Magdalene’s crossed arms mirror a gesture often associated with several of Fra Angelico’s (1395-1455) most frequent works depicting The Annunciation of the Blessed Virgin Mary. Here it represents Magdalene’s embrace—not of the risen Christ who is now no longer carnally embraceable—but of the commission she receives and the impact this has on her new understanding of faith. Like ours, Magdalene’s witness to her commission must be evident not only in her words but in her actions.

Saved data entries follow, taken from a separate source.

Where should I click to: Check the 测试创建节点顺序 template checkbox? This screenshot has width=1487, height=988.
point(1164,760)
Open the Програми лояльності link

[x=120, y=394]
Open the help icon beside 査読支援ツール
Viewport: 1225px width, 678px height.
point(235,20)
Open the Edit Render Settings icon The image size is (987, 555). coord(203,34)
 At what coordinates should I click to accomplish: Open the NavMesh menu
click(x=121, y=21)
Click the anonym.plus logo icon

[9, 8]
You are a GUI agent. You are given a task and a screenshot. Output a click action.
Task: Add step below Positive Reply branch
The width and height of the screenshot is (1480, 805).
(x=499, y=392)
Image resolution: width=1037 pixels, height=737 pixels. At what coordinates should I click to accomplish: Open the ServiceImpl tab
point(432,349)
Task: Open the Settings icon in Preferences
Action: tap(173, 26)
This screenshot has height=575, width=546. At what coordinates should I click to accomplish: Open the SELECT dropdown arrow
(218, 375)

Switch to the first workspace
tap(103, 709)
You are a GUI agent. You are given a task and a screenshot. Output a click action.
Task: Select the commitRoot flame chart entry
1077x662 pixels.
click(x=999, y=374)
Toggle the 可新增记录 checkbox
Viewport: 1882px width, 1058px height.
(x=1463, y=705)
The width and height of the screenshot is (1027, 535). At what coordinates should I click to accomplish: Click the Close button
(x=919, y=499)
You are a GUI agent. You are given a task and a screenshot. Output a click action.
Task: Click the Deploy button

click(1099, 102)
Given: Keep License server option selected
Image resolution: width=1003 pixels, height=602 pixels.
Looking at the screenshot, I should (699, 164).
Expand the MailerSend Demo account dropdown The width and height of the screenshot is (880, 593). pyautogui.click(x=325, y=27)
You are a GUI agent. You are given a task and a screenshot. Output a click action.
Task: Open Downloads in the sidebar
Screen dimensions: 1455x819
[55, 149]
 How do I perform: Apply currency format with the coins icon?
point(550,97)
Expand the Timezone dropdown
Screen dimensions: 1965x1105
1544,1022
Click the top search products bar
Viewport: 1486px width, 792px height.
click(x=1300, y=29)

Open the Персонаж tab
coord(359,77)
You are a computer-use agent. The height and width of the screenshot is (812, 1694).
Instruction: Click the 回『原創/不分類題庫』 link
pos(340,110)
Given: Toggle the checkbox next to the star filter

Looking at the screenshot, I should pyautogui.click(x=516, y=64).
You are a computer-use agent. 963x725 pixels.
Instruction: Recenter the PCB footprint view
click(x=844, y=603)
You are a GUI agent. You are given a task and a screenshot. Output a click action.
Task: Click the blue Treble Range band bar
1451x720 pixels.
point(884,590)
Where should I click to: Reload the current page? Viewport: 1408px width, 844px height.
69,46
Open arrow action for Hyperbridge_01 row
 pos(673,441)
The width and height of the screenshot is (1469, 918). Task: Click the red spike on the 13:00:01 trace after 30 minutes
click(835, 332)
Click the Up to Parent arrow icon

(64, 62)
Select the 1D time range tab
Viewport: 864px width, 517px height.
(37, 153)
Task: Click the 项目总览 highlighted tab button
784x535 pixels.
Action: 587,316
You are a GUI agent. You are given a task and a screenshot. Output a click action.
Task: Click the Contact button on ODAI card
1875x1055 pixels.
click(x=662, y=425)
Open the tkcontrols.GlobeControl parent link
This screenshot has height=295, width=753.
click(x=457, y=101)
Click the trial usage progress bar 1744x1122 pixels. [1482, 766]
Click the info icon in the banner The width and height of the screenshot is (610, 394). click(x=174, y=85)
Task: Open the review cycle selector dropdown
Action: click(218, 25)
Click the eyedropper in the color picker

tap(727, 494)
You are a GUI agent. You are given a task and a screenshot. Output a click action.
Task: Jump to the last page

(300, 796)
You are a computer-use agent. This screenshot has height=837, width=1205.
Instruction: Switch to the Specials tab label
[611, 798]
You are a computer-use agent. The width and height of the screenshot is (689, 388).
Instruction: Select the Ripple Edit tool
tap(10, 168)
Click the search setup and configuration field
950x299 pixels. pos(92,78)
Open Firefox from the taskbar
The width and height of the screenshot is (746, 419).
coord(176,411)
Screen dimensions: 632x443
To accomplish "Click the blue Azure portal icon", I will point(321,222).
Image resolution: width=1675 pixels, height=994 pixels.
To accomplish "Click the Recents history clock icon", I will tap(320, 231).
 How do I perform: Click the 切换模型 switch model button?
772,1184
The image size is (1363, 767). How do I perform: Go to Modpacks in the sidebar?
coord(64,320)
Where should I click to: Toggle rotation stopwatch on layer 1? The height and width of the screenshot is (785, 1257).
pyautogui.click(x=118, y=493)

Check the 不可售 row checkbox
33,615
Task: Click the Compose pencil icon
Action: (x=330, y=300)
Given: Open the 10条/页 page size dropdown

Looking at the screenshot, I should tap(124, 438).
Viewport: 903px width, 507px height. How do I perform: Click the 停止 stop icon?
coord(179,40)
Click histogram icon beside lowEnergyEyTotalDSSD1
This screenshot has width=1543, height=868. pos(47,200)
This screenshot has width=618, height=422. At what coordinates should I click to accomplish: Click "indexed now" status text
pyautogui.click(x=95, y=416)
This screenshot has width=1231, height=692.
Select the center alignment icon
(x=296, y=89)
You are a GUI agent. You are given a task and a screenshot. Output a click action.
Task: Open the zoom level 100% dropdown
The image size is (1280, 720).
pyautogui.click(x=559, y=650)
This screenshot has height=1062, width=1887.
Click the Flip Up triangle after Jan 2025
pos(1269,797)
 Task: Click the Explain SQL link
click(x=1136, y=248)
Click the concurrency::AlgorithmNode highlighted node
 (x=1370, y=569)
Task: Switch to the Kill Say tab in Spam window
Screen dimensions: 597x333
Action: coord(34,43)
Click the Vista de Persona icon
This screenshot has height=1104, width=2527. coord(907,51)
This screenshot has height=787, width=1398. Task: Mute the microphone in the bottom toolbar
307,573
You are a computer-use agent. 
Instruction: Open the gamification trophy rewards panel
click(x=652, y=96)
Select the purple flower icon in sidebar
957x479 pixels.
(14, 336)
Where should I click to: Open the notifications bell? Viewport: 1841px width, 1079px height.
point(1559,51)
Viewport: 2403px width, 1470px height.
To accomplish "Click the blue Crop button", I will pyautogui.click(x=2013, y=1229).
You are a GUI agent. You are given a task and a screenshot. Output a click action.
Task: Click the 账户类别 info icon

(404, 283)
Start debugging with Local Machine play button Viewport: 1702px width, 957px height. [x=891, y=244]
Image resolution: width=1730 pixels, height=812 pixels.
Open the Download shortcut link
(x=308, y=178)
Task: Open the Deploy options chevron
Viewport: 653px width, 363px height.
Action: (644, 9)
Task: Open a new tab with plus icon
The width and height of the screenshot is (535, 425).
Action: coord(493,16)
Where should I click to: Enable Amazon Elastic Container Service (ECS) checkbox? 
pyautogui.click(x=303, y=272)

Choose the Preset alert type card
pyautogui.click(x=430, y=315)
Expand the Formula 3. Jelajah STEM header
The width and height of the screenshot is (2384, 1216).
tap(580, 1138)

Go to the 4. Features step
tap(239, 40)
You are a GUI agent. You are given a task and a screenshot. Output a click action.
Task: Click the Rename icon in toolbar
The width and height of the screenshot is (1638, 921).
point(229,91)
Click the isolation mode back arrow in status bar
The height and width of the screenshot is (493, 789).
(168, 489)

Her left hand rests upon the robe she wears. The figure’s clothing is composed of both an inner robe and an outer garment, common in traditional representations of Biblical figures. However its suggestion of the darker ‘capa’ and white habit of the Dominican Friars honours Magdalene’s position as patron of the Dominican Order while referencing the evangelizing vocation in which the Dominican sisters participate within the Order of Preachers. Moreover, this image of Magdalene also acts as a visual reminder to the Church that in the Johannine tradition Christ first entrusted the commission to announce his resurrection to this woman. While the role of evangelisation is one the Toronto Dominicans seek to underline and reclaim for its women members, this painting is also intended as a summons to those who now represent the Apostles to engage and listen carefully to the voice of women in the Church.
I think Magdalene’s facial expression in Apostola Apostolorum reflects the sense of focus and resolution that Fowler evokes when he writes that “the most precious thing we have to offer each other…is our honest, unexaggerated and nonpossessive sharing of what we take to be moments of absoluteness in the particular faith traditions in which we live as committed participants.”